To put it simply, this was another Premier League away game in 2019-20 Manchester United did not win. To Wolves, Southampton, West Ham, Newcastle United and Bournemouth, now add the name of Sheffield United.
Five wins from six games in all competitions before Sunday was enough to suggest Solskjaer had his players turning a corner again. Then, in the week Mauricio Pochettino became available, they produced their worst 70 minutes in months, managed a breathtaking comeback, and still ended the game disappointed at a 3-3 draw. Such is life under Solskjaer: signs of progress and moments of excellence that only seem to make sure the next setback is still newsworthy.
They managed one shot – a league-low under Solskjaer – in perhaps the worst first half of football of his tenure. Solskjaer cackled before kick-off that Phil Jones, in his first league start of the season, might play in midfield and might play in defence.
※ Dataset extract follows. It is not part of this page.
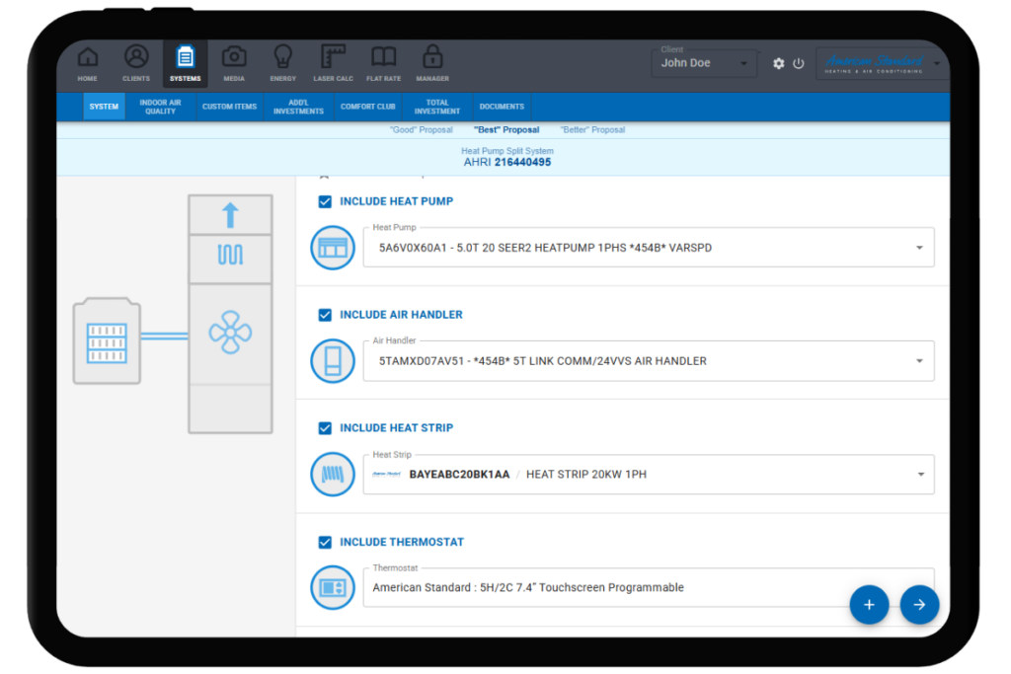The height and width of the screenshot is (674, 1011).
Task: Open the Client John Doe dropdown
Action: coord(705,63)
That must have been the instruction he gave to the player personally, given the uncertain recklessness with which Jones bludgeoned his way in and out of position. His despairing grimace after he was shoved over by Lys Mousset for the fortunate but fully deserved opening John Fleck goal said it all, occurring as it did just two hours after Chris Smalling, deemed expendable by Solskjaer, was scoring and assisting in a 3-0 win for Roma.
The 3-4-3, the line-up, the instructions – everything seemed wrong. Marcus Rashford, Anthony Martial and Daniel James were so lifeless, so withdrawn from the action, they might as well have been having a kickabout at Hillsborough 12 miles away. Andreas Pereira found Sheffield United shirts with precision almost every time he had the ball. Brandon Williams, after a promising few weeks in the first team, was bullied and beaten with increasing ease down the left.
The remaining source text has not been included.